# AIM:
Copy out the passage of the article on whistleblowing that begins with "A number of" and ends with "of information issues.", and in it swap "Manitoba" for "Nova Scotia".

# QUOTED PASSAGE:

#####

At the time this article was
written Inger Hansen was the information Commissioner of Canada
A whistleblower is a person who
speaks out in order to expose public or private sector improprieties or
negligence. The sanctioning of whistleblowing by governmental agencies raises
some interesting questions for individuals charged with upholding civil rights
in Canada. This article is based on a presentation to the Conference of
Canadian Ombudsmen in Quebec City.
A few explanations about my work
may be in order. The Information Commissioner's mandate is established under
the federal Access to Information Act. The Commissioner is appointed by
Parliament and has the same powers of investigation as provincial ombudsmen.
Complaints may be presented by anyone who has used the Act or their
representative. Complaints may also be initiated by the Commissioner. The
complaints must be against the federal government and concern failure to comply
with the Access to Information Act.
A number of provinces also have
freedom of information or access to information and privacy laws and in the
provinces of New Brunswick, Newfoundland, and Manitoba, the provincial
ombudsmen's mandate include access to information complaints. The provinces of
Quebec and Ontario have established decision-making and advisory commissions to
deal with such complaints and their ombudsmen are not directly involved in
freedom of information issues.
The federal office has not yet has
occasion to use any of the provisions of the Canadian Charter of Rights and
Freedoms in support of a complainant under the Canadian Access to
Information Act. However, that fact has not prevented me from giving
considerable thought to the issues involved and I am convinced that charter rights
are relevant to the work of all Canadian ombudsmen.
While the principles that I hope to
establish may have general application, my presentation will focus on freedom
of expression, which is defined in paragraph 2(b) of the federal Charter of
Rights and Freedoms as:
"freedom of thought, belief,
opinion, and expression including freedom of the press and other media"
At the same time, though, in a
democratic society, rights and freedoms are not absolute; they are often
qualified or limited in order to protect the rights of others or in light of
other constitutional values. An example is the qualification on free speech in
laws on libel or slander or the prohibition of hate propaganda. Section 1 of
the Charter thus guarantees the rights set out in the Charter, subject to such
limitations as are shown to be justified in a free and democratic society. Any
limitation of a guaranteed right must be established by a rule of law. The
limitation cannot restrict the right more than is required to achieve a desirable
social purpose and those who rely on the limitation must prove it is
justifiable in a free and democratic society.
Fundamental rights and freedoms may
be subject to "such reasonable limits prescribed by law as can be
demonstrably justified in a free and democratic society."
My concern is with an old problem
which has in recent time been given a new name in the English language. I am
talking about whistleblowing. A whistleblower is a person who speaks out in
order to expose public or private sector improprieties or negligence. The term
whistleblower has already found its way into the Civil Service Reform Act
of the United States and here in Canada, the federal Auditor General has recently
suggested the establishment of a fraud hotline so that public servants may
anonymously report misuse of government funds. Proposals have also been made in
the House of Commons, for example after the Hinton railway disaster, for
legislation to protect persons who in good faith expose threats to public
health and safety.
There exist at least two problems
in this area: on the one hand, the motives of the whistleblower may be suspect
and on the other, even if the information is genuine, the informer may still
suffer adverse consequences if he or she goes public. In some instances going
public may be against the law.

#####

# RECORDED DATA:
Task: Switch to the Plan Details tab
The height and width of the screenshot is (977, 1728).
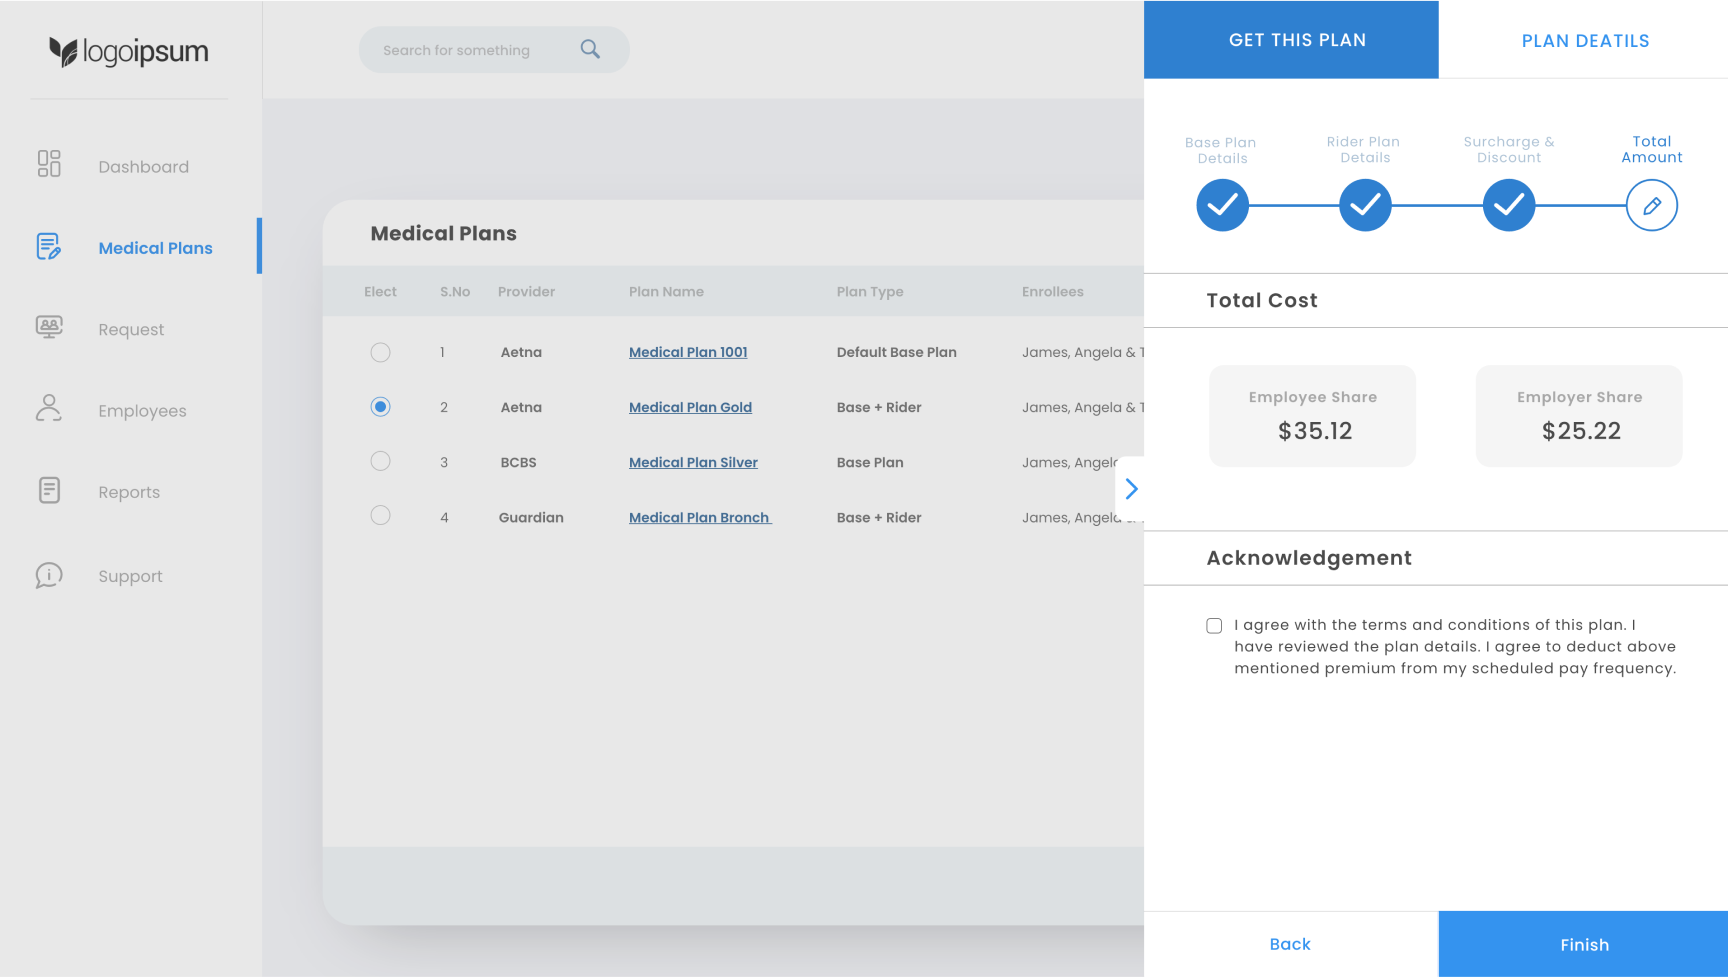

#####

# RESPONSE TO THIS TASK:
A number of provinces also have
freedom of information or access to information and privacy laws and in the
provinces of New Brunswick, Newfoundland, and Nova Scotia, the provincial
ombudsmen's mandate include access to information complaints. The provinces of
Quebec and Ontario have established decision-making and advisory commissions to
deal with such complaints and their ombudsmen are not directly involved in
freedom of information issues.